Return every line of the following entries verbatim, with nothing left out and nothing altered.

* * * *

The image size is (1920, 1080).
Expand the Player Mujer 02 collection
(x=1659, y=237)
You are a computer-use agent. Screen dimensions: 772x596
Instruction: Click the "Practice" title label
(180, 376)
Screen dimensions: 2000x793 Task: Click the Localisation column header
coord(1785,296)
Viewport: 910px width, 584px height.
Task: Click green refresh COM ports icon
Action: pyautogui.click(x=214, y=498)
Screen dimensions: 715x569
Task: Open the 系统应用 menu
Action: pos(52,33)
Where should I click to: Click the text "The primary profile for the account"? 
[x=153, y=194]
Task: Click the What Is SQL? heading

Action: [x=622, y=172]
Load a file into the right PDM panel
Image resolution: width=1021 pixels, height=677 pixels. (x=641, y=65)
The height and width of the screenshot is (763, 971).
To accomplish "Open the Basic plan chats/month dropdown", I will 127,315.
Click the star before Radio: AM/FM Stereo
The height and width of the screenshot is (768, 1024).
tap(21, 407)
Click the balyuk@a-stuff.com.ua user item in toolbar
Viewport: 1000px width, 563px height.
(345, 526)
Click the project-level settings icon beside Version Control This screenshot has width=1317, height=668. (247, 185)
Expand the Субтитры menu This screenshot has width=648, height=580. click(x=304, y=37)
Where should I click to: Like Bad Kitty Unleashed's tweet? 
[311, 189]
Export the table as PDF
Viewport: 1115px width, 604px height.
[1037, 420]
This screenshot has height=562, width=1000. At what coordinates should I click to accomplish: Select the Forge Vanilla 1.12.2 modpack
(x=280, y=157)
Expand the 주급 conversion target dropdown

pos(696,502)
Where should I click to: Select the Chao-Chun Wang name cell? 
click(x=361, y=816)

* * * *

◆ RESPONSE TO THE EXERCISE:
The image size is (1920, 1080).
Expand the Player Mujer 02 collection
(x=1659, y=237)
You are a computer-use agent. Screen dimensions: 772x596
Instruction: Click the "Practice" title label
(180, 376)
Screen dimensions: 2000x793 Task: Click the Localisation column header
coord(1785,296)
Viewport: 910px width, 584px height.
Task: Click green refresh COM ports icon
Action: pyautogui.click(x=214, y=498)
Screen dimensions: 715x569
Task: Open the 系统应用 menu
Action: pos(52,33)
Where should I click to: Click the text "The primary profile for the account"? 
[x=153, y=194]
Task: Click the What Is SQL? heading

Action: [x=622, y=172]
Load a file into the right PDM panel
Image resolution: width=1021 pixels, height=677 pixels. (x=641, y=65)
The height and width of the screenshot is (763, 971).
To accomplish "Open the Basic plan chats/month dropdown", I will 127,315.
Click the star before Radio: AM/FM Stereo
The height and width of the screenshot is (768, 1024).
tap(21, 407)
Click the balyuk@a-stuff.com.ua user item in toolbar
Viewport: 1000px width, 563px height.
(345, 526)
Click the project-level settings icon beside Version Control This screenshot has width=1317, height=668. (247, 185)
Expand the Субтитры menu This screenshot has width=648, height=580. click(x=304, y=37)
Where should I click to: Like Bad Kitty Unleashed's tweet? 
[311, 189]
Export the table as PDF
Viewport: 1115px width, 604px height.
[1037, 420]
This screenshot has height=562, width=1000. At what coordinates should I click to accomplish: Select the Forge Vanilla 1.12.2 modpack
(x=280, y=157)
Expand the 주급 conversion target dropdown

pos(696,502)
Where should I click to: Select the Chao-Chun Wang name cell? 
click(x=361, y=816)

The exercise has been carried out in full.